Item-finding records:
____

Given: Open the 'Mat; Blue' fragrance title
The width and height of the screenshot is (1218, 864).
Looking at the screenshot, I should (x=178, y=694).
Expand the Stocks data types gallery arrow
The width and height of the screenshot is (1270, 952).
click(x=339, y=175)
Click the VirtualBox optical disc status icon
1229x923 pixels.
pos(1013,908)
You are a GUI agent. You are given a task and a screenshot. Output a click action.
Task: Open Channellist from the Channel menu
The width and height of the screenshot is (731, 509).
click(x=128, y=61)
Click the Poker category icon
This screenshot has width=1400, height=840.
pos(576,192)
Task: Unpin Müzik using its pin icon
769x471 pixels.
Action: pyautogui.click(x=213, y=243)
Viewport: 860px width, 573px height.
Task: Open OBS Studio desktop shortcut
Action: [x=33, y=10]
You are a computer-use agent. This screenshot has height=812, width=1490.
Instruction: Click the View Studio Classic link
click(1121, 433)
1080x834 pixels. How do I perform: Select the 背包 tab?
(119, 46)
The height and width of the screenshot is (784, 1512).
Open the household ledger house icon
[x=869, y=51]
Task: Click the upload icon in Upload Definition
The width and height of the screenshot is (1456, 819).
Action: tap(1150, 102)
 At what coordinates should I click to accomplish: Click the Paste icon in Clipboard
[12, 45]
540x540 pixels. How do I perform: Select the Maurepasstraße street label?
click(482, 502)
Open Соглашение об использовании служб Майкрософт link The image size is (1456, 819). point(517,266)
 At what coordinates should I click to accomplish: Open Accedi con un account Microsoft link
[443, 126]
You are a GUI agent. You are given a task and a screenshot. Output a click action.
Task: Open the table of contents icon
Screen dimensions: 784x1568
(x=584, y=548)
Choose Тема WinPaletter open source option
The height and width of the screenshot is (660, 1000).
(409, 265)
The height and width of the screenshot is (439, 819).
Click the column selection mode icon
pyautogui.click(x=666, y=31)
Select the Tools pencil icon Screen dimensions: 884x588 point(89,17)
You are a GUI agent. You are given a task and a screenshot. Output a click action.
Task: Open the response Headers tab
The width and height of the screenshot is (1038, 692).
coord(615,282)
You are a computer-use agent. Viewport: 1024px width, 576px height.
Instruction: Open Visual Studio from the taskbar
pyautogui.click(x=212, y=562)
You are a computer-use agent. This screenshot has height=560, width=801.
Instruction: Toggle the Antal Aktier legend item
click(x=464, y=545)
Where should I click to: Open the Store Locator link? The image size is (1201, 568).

____

**YOUR TASK**: Copy the lines below without any changes, from the line with "Task: Click the" up to and including the line with "click(482, 502)".

**RESPONSE TO THE EXERCISE**:
Task: Click the upload icon in Upload Definition
The width and height of the screenshot is (1456, 819).
Action: tap(1150, 102)
 At what coordinates should I click to accomplish: Click the Paste icon in Clipboard
[12, 45]
540x540 pixels. How do I perform: Select the Maurepasstraße street label?
click(482, 502)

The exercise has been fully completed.